**Exercise description**
Output all entries below exactly as they are given.
START Data listing
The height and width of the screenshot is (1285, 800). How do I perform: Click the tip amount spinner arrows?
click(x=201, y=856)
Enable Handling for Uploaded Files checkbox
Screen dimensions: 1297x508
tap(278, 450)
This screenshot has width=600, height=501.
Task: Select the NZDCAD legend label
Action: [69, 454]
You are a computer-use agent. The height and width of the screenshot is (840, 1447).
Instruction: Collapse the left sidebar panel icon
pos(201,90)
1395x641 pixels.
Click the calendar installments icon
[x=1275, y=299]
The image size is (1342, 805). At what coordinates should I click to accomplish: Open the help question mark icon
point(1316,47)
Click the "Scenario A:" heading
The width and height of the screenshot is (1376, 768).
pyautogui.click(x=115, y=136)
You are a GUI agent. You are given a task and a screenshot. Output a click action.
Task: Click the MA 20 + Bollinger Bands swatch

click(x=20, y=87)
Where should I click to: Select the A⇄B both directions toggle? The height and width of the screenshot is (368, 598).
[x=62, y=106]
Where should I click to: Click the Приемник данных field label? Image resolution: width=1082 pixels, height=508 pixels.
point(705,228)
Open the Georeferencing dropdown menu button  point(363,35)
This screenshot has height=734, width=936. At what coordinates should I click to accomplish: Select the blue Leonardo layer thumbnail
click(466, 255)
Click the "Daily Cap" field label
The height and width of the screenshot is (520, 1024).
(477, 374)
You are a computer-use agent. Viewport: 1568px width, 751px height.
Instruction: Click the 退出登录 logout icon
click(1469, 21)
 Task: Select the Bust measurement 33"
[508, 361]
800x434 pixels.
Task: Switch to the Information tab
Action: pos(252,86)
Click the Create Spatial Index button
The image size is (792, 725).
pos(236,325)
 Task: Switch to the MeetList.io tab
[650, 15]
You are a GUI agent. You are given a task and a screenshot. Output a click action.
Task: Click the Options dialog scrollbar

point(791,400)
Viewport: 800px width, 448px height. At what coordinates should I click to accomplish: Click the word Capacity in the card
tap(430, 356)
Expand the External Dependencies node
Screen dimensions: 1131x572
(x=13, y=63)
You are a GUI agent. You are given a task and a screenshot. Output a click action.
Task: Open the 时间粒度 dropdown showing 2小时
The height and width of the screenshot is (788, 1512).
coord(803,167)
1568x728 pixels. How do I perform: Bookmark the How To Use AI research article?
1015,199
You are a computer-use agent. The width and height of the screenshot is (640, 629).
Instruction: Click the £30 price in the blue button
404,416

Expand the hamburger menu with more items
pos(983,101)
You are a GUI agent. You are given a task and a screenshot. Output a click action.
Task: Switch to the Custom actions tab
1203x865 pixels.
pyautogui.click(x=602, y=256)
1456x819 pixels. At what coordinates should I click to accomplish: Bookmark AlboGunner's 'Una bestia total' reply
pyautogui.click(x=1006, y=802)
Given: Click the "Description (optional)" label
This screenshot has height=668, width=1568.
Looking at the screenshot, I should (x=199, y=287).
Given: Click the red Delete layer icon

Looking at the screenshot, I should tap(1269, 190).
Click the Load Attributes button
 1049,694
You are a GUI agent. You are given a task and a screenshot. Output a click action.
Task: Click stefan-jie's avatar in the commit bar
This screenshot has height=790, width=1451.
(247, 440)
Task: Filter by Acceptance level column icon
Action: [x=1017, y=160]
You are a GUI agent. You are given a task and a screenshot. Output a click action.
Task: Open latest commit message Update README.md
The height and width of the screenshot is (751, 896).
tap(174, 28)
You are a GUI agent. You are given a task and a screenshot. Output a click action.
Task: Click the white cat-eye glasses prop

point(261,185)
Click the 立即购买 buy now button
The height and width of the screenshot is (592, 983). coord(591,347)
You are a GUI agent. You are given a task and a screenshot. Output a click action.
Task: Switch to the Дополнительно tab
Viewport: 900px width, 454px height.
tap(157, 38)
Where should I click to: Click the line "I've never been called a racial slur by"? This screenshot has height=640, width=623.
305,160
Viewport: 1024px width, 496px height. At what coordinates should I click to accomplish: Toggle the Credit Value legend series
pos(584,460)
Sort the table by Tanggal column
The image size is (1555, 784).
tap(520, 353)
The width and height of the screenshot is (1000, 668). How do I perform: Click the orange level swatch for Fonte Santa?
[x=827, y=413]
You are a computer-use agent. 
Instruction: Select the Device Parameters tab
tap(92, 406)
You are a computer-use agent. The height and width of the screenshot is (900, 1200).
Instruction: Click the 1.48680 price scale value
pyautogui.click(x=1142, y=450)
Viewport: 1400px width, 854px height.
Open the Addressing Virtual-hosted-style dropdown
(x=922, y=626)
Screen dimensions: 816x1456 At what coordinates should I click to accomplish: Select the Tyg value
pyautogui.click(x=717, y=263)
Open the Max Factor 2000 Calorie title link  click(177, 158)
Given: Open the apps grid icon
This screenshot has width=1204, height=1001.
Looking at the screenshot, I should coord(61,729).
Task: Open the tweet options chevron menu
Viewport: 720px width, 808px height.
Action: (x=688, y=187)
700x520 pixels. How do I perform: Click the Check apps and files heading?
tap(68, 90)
END Data listing
**Problem solution**
The height and width of the screenshot is (1285, 800). How do I perform: Click the tip amount spinner arrows?
click(x=201, y=856)
Enable Handling for Uploaded Files checkbox
Screen dimensions: 1297x508
tap(278, 450)
This screenshot has width=600, height=501.
Task: Select the NZDCAD legend label
Action: [69, 454]
You are a computer-use agent. The height and width of the screenshot is (840, 1447).
Instruction: Collapse the left sidebar panel icon
pos(201,90)
1395x641 pixels.
Click the calendar installments icon
[x=1275, y=299]
The image size is (1342, 805). At what coordinates should I click to accomplish: Open the help question mark icon
point(1316,47)
Click the "Scenario A:" heading
The width and height of the screenshot is (1376, 768).
pyautogui.click(x=115, y=136)
You are a GUI agent. You are given a task and a screenshot. Output a click action.
Task: Click the MA 20 + Bollinger Bands swatch

click(x=20, y=87)
Where should I click to: Select the A⇄B both directions toggle? The height and width of the screenshot is (368, 598).
[x=62, y=106]
Where should I click to: Click the Приемник данных field label? Image resolution: width=1082 pixels, height=508 pixels.
point(705,228)
Open the Georeferencing dropdown menu button  point(363,35)
This screenshot has height=734, width=936. At what coordinates should I click to accomplish: Select the blue Leonardo layer thumbnail
click(466, 255)
Click the "Daily Cap" field label
The height and width of the screenshot is (520, 1024).
(477, 374)
You are a computer-use agent. Viewport: 1568px width, 751px height.
Instruction: Click the 退出登录 logout icon
click(1469, 21)
 Task: Select the Bust measurement 33"
[508, 361]
800x434 pixels.
Task: Switch to the Information tab
Action: pos(252,86)
Click the Create Spatial Index button
The image size is (792, 725).
pos(236,325)
 Task: Switch to the MeetList.io tab
[650, 15]
You are a GUI agent. You are given a task and a screenshot. Output a click action.
Task: Click the Options dialog scrollbar

point(791,400)
Viewport: 800px width, 448px height. At what coordinates should I click to accomplish: Click the word Capacity in the card
tap(430, 356)
Expand the External Dependencies node
Screen dimensions: 1131x572
(x=13, y=63)
You are a GUI agent. You are given a task and a screenshot. Output a click action.
Task: Open the 时间粒度 dropdown showing 2小时
The height and width of the screenshot is (788, 1512).
coord(803,167)
1568x728 pixels. How do I perform: Bookmark the How To Use AI research article?
1015,199
You are a computer-use agent. The width and height of the screenshot is (640, 629).
Instruction: Click the £30 price in the blue button
404,416

Expand the hamburger menu with more items
pos(983,101)
You are a GUI agent. You are given a task and a screenshot. Output a click action.
Task: Switch to the Custom actions tab
1203x865 pixels.
pyautogui.click(x=602, y=256)
1456x819 pixels. At what coordinates should I click to accomplish: Bookmark AlboGunner's 'Una bestia total' reply
pyautogui.click(x=1006, y=802)
Given: Click the "Description (optional)" label
This screenshot has height=668, width=1568.
Looking at the screenshot, I should (x=199, y=287).
Given: Click the red Delete layer icon

Looking at the screenshot, I should tap(1269, 190).
Click the Load Attributes button
 1049,694
You are a GUI agent. You are given a task and a screenshot. Output a click action.
Task: Click stefan-jie's avatar in the commit bar
This screenshot has height=790, width=1451.
(247, 440)
Task: Filter by Acceptance level column icon
Action: [x=1017, y=160]
You are a GUI agent. You are given a task and a screenshot. Output a click action.
Task: Open latest commit message Update README.md
The height and width of the screenshot is (751, 896).
tap(174, 28)
You are a GUI agent. You are given a task and a screenshot. Output a click action.
Task: Click the white cat-eye glasses prop

point(261,185)
Click the 立即购买 buy now button
The height and width of the screenshot is (592, 983). coord(591,347)
You are a GUI agent. You are given a task and a screenshot. Output a click action.
Task: Switch to the Дополнительно tab
Viewport: 900px width, 454px height.
tap(157, 38)
Where should I click to: Click the line "I've never been called a racial slur by"? This screenshot has height=640, width=623.
305,160
Viewport: 1024px width, 496px height. At what coordinates should I click to accomplish: Toggle the Credit Value legend series
pos(584,460)
Sort the table by Tanggal column
The image size is (1555, 784).
tap(520, 353)
The width and height of the screenshot is (1000, 668). How do I perform: Click the orange level swatch for Fonte Santa?
[x=827, y=413]
You are a computer-use agent. 
Instruction: Select the Device Parameters tab
tap(92, 406)
You are a computer-use agent. The height and width of the screenshot is (900, 1200).
Instruction: Click the 1.48680 price scale value
pyautogui.click(x=1142, y=450)
Viewport: 1400px width, 854px height.
Open the Addressing Virtual-hosted-style dropdown
(x=922, y=626)
Screen dimensions: 816x1456 At what coordinates should I click to accomplish: Select the Tyg value
pyautogui.click(x=717, y=263)
Open the Max Factor 2000 Calorie title link  click(177, 158)
Given: Open the apps grid icon
This screenshot has width=1204, height=1001.
Looking at the screenshot, I should coord(61,729).
Task: Open the tweet options chevron menu
Viewport: 720px width, 808px height.
Action: (x=688, y=187)
700x520 pixels. How do I perform: Click the Check apps and files heading?
tap(68, 90)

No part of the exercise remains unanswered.